Instructor: Allan Cruse
Email: cruse@usfca.edu
Phone: (415) 422-6562
Office: 212 Harney Science Center
Office Hours: (see my homepage)


This course explores fundamental capabilities of Intel's Core-2 Quad
microprocessor, regarded as a "bare machine" for which some basic
software components of an operating system are to be constructed
in a context of standard PC-BIOS firmware and peripheral devices
(a.k.a. PXE, the so called 'Pre-boot eXecution Environment').
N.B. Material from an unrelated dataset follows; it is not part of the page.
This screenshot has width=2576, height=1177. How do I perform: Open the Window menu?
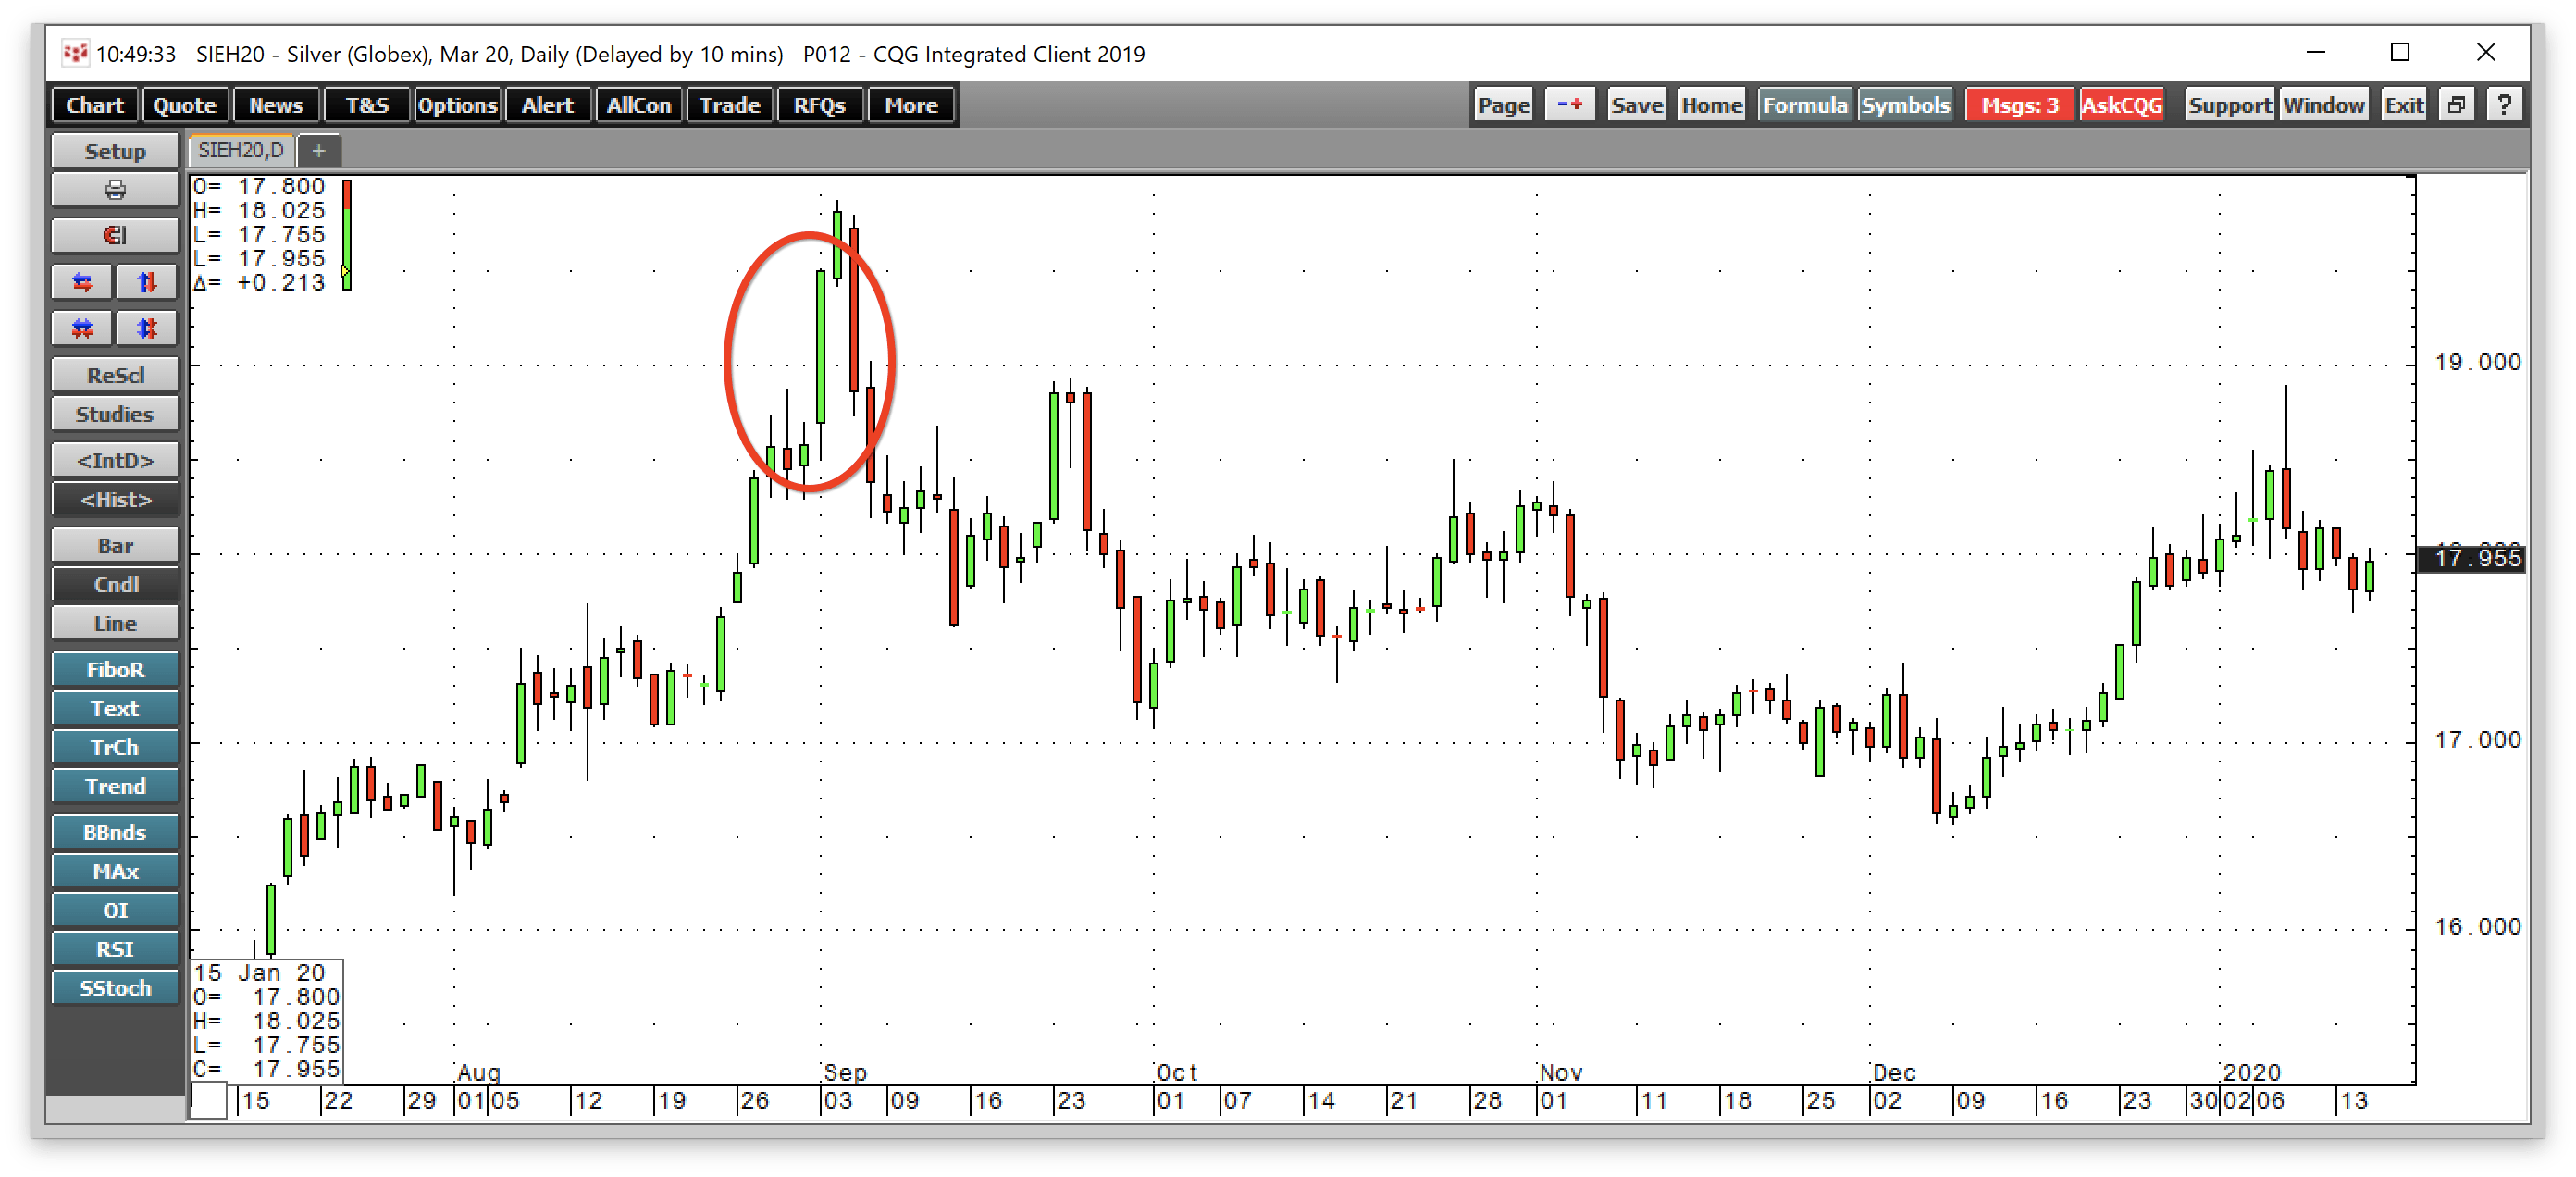coord(2322,103)

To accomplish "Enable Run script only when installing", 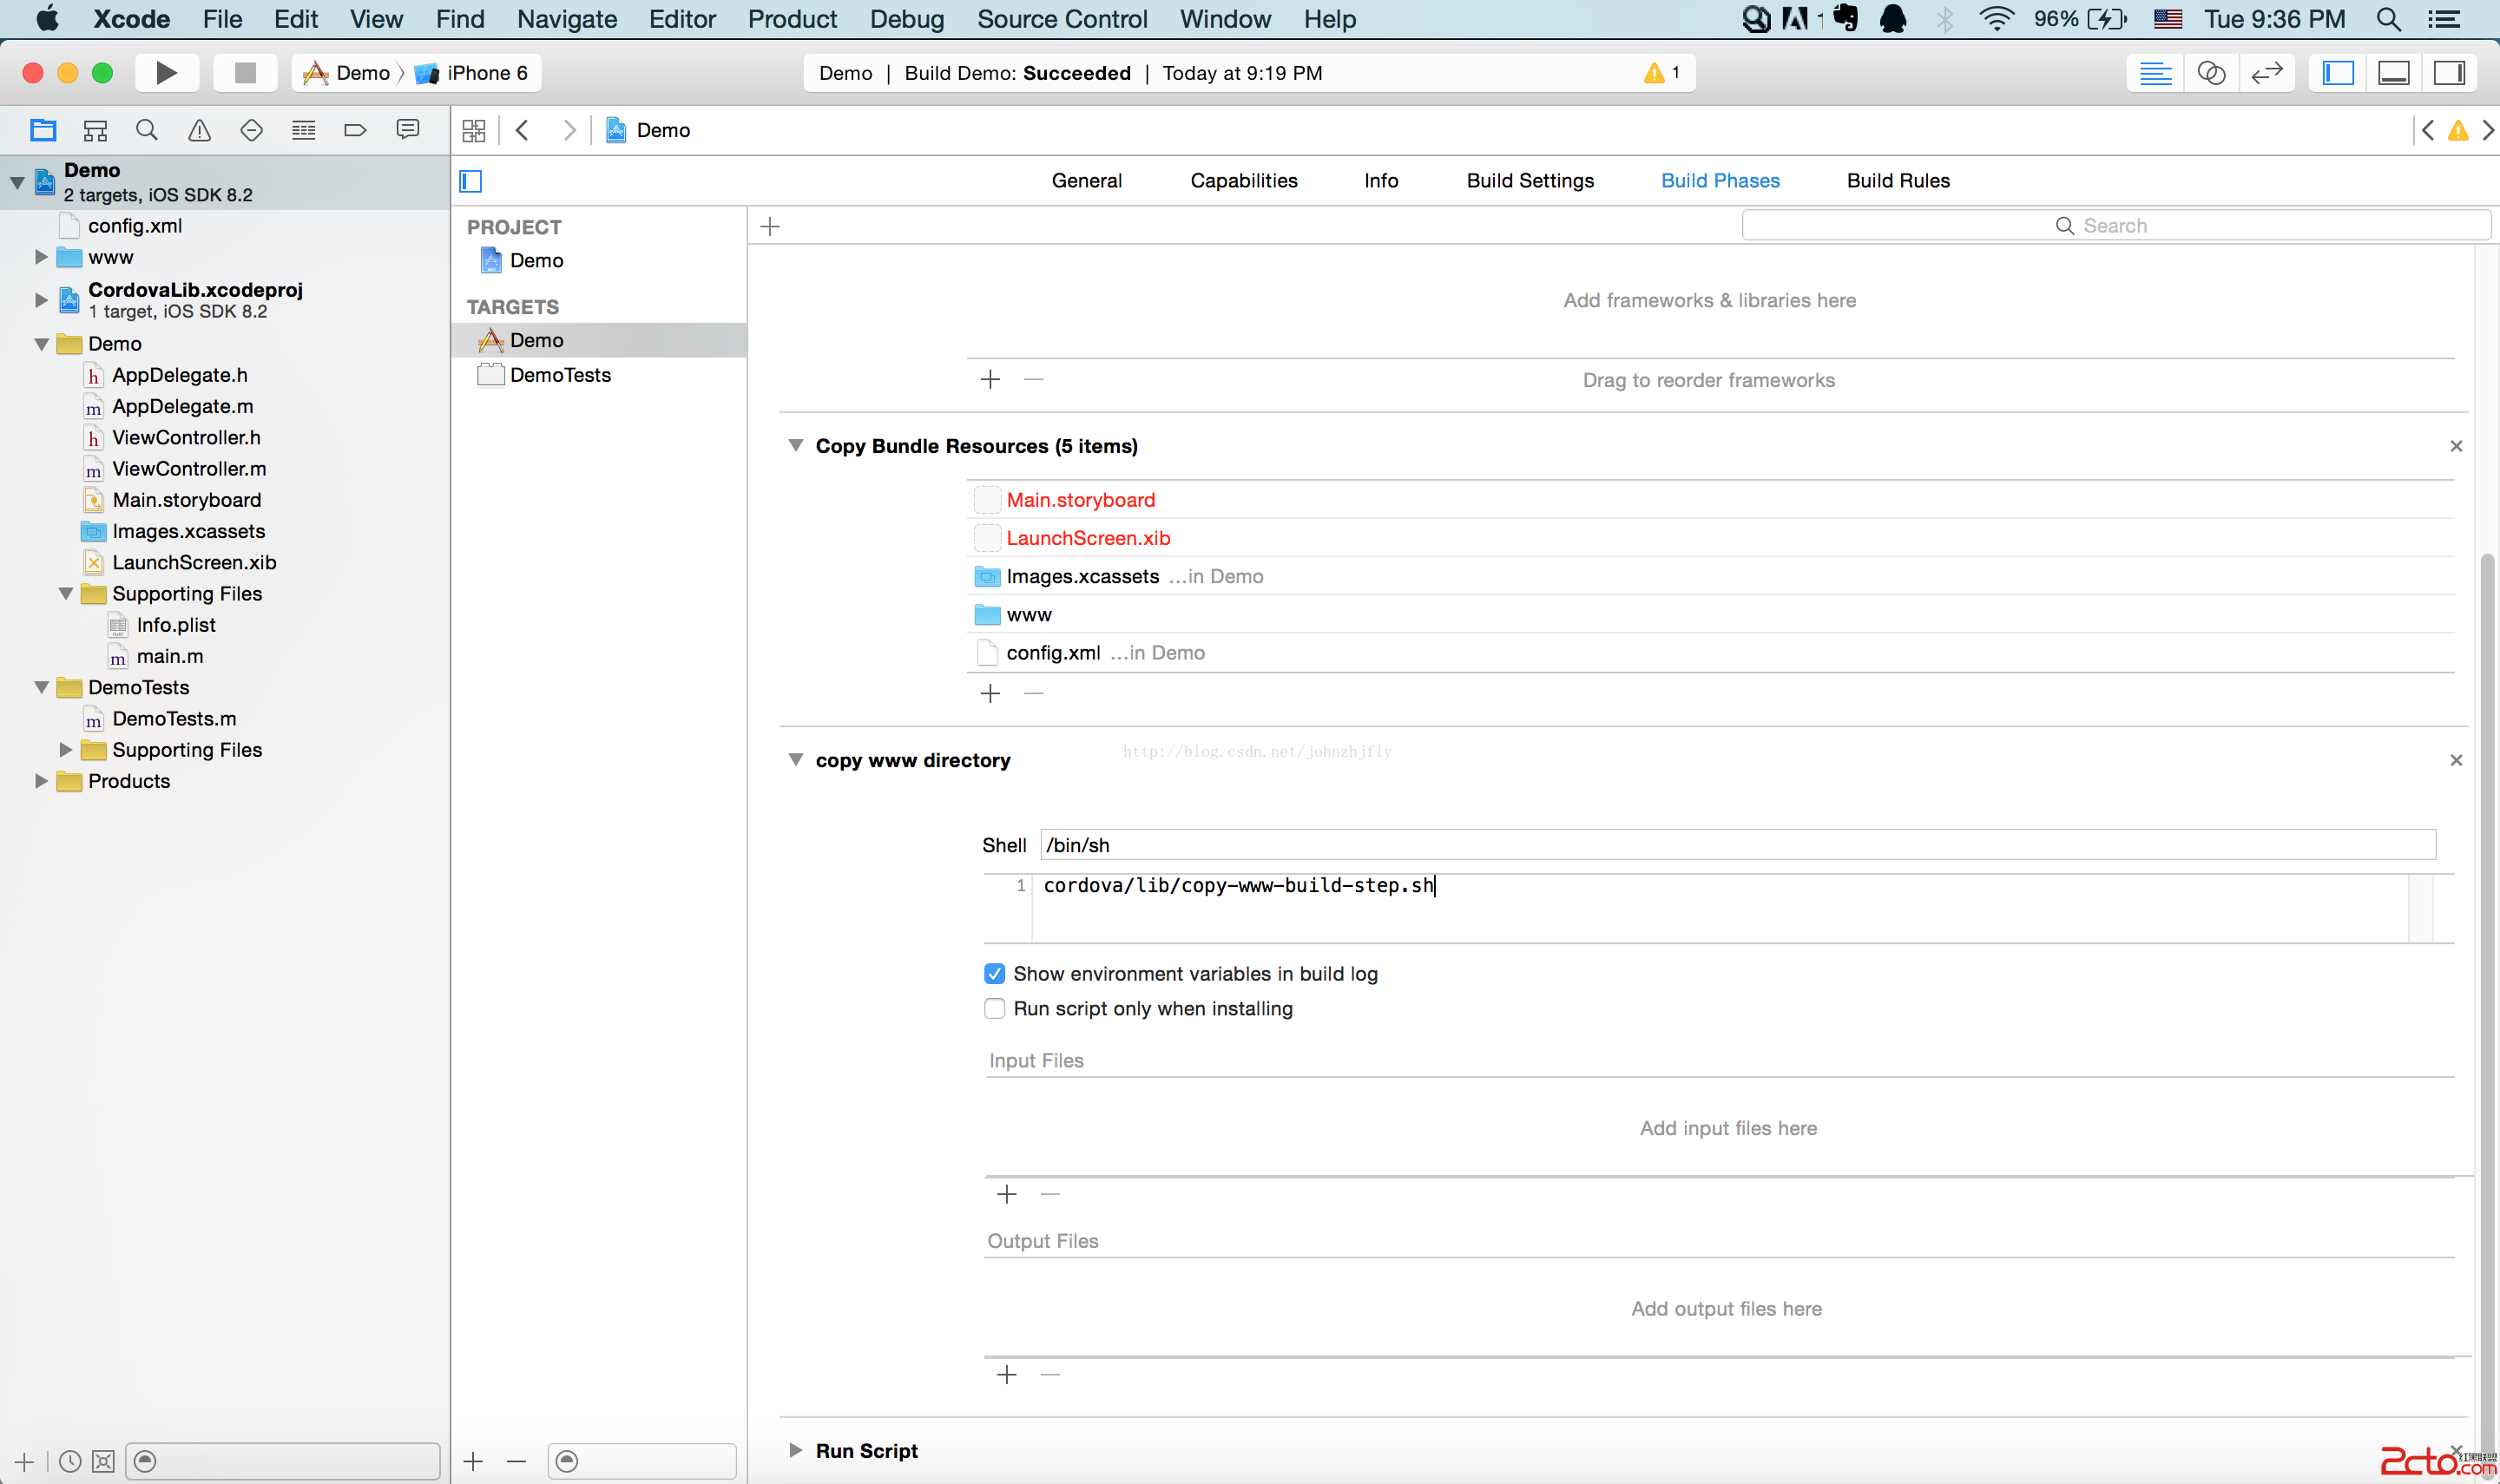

Topics appropriate to this goal include:
- crafting a bootstrap loader
- identifying a processor's model and stepping
- segmented real-mode memory-addressing
- device detection and initialization
- the CMOS memory and real-time clock
- keyboard, monitor, and interval-timers
- the programmable interrupt controllers
- floating-point, mmx, and simd instructions
- building protected-mode segment-descriptors
- entering and leaving 16-bit/32-bit/64-bit protected-modes
- creating exception-handlers and interrupt-descriptors
- building page-tables for virtual-memory support
- processor mechanisms for multitasking and debugging
- emulation of the legacy 8086 execution environment
- initialization and communication among multiple CPUs
- system management mode and performance monitoring counters
- aims of the UEFI (Unified Extensible Firmware Interface) endeavor

Throughout the course small software-component prototypes will be
written using the GNU/Linux program development tools (including
assemblers and C/C++ compilers). The course is open to graduate
students in computer science (and to qualified undergraduates or
non-degree students when the Instructor has granted permission).
Students are assumed to be familiar with Linux or UNIX, and with
programming in C and in x86 assembly language.

Learning Outcomes:

Class meetings will be held in the Michael D. Kudlick computer classroom
(Room 235, Harney Science Center) which affords convenient opportunities
for combining formal instruction with "hands-on" programming exercises.
This facility, a gift of USF alumnus Alfred S. Chuang ('82), opened in Fall 2002.